Estimation of above‐ground biomass of large tropical trees with terrestrial LiDAR

Tropical forest biomass is a crucial component of global carbon emission estimations. However, calibration and validation of such estimates require accurate and effective methods to estimate in situ above‐ground biomass (AGB). Present methods rely on allometric models that are highly uncertain for large tropical trees. Terrestrial laser scanning (TLS) tree modelling has demonstrated to be more accurate than these models to infer forest AGB. Nevertheless, applying TLS methods on tropical large trees is still challenging. We propose a method to estimate AGB of large tropical trees by three‐dimensional (3D) tree modelling of TLS point clouds. Twenty‐nine plots were scanned with a TLS in three study sites (Peru, Indonesia and Guyana). We identified the largest tree per plot (mean diameter at breast height of 73.5 cm), extracted its point cloud and calculated its volume by 3D modelling its structure using quantitative structure models (QSM) and converted to AGB using species‐specific wood density. We also estimated AGB using pantropical and local allometric models. To assess the accuracy of our and allometric methods, we harvest the trees and took destructive measurements.
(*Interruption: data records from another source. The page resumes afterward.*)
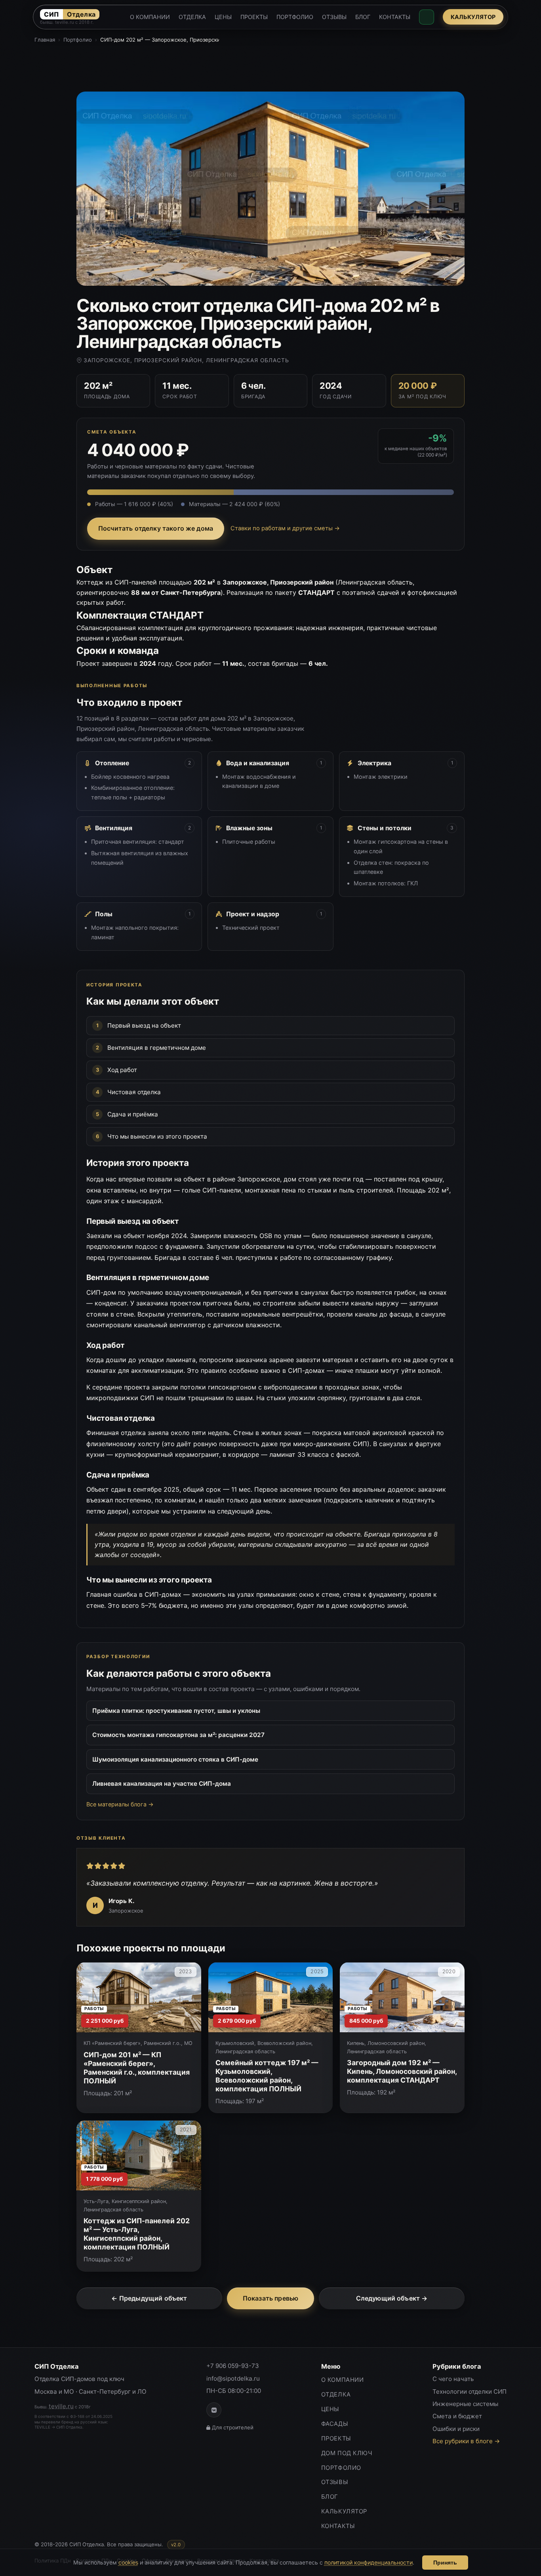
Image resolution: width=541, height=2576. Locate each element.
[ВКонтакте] (213, 2409)
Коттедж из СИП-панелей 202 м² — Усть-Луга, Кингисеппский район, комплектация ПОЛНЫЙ (137, 2234)
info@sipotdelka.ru (233, 2378)
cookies (128, 2562)
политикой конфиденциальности (368, 2562)
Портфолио (77, 39)
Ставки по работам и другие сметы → (285, 528)
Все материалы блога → (120, 1804)
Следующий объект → (392, 2298)
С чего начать (453, 2379)
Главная (44, 39)
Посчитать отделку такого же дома (155, 528)
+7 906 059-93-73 (232, 2366)
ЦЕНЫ (223, 16)
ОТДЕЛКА (192, 16)
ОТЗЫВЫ (334, 16)
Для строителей (232, 2427)
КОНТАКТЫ (394, 16)
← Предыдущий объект (149, 2298)
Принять (445, 2562)
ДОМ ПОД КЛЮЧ (347, 2453)
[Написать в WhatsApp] (426, 17)
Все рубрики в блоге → (466, 2441)
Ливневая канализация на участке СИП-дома (161, 1783)
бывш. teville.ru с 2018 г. (66, 22)
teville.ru (61, 2406)
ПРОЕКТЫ (254, 16)
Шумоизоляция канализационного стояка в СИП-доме (175, 1759)
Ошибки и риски (456, 2429)
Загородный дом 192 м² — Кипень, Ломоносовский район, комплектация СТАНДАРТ (402, 2071)
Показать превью (270, 2298)
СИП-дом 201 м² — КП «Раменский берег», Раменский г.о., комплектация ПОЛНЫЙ (137, 2067)
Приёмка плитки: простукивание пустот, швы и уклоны (176, 1710)
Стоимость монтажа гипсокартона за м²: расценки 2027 (178, 1735)
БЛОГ (362, 16)
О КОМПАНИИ (150, 16)
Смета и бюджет (457, 2416)
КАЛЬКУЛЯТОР (473, 16)
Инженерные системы (465, 2404)
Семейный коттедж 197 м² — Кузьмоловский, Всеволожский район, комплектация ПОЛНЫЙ (266, 2075)
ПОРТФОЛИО (294, 16)
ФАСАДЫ (335, 2423)
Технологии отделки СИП (469, 2391)
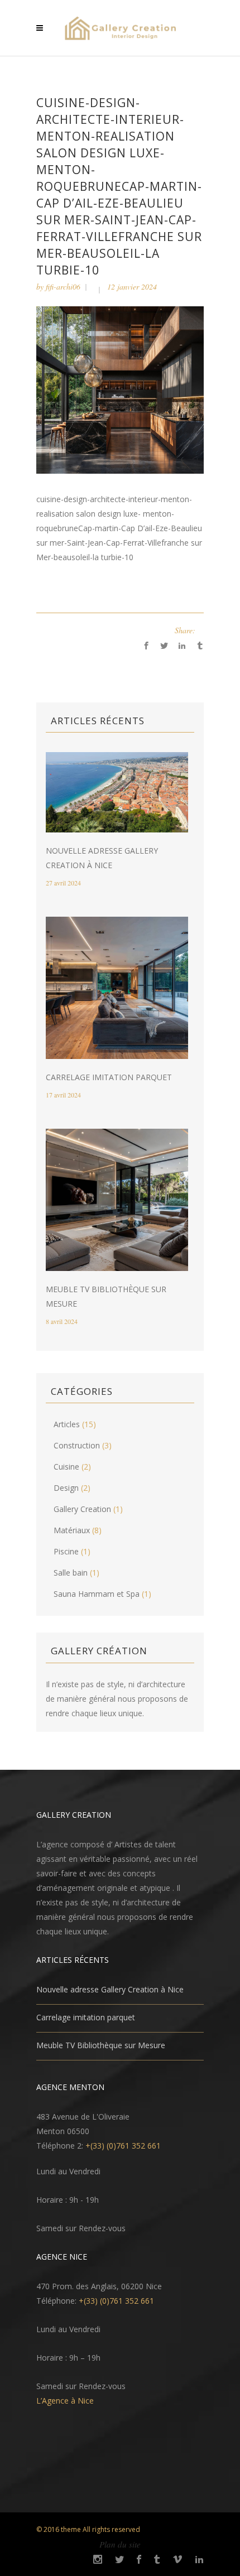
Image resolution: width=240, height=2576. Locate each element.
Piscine (66, 1551)
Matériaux (72, 1530)
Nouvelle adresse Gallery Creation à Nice (110, 1989)
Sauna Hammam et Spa (97, 1593)
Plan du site (120, 2544)
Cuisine (66, 1466)
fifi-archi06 (63, 286)
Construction (77, 1445)
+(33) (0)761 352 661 (123, 2145)
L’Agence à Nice (65, 2400)
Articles (67, 1424)
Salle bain (71, 1572)
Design (66, 1487)
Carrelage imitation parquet (109, 1077)
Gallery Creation (82, 1509)
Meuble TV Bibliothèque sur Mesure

AGB estimates by the TLS–QSM method showed the best agreement in comparison to destructive harvest measurements (28.37% coefficient of variation of root mean square error [CV‐RMSE] and concordance correlation coefficient [CCC] of 0.95), outperforming the pantropical allometric models tested (35.6%–54.95% CV‐RMSE and CCC of 0.89–0.73). TLS–QSM showed also the lowest bias (overall underestimation of 3.7%) and stability across tree size range, contrasting with the allometric models that showed a systematic bias (overall underestimation ranging 15.2%–35.7%) increasing linearly with tree size. The TLS–QSM method also provided accurate tree wood volume estimates (CV RMSE of 23.7%) with no systematic bias regardless the tree structural characteristics. Our TLS–QSM method accounts for individual tree biophysical structure more effectively than allometric models, providing more accurate and less biased AGB estimates for large tropical trees, independently of their morphology. This non‐destructive method can be further used for testing and calibrating new allometric models, reducing the current under‐representation of large trees in and enhancing present and past estimates of forest biomass and carbon emissions from tropical forests.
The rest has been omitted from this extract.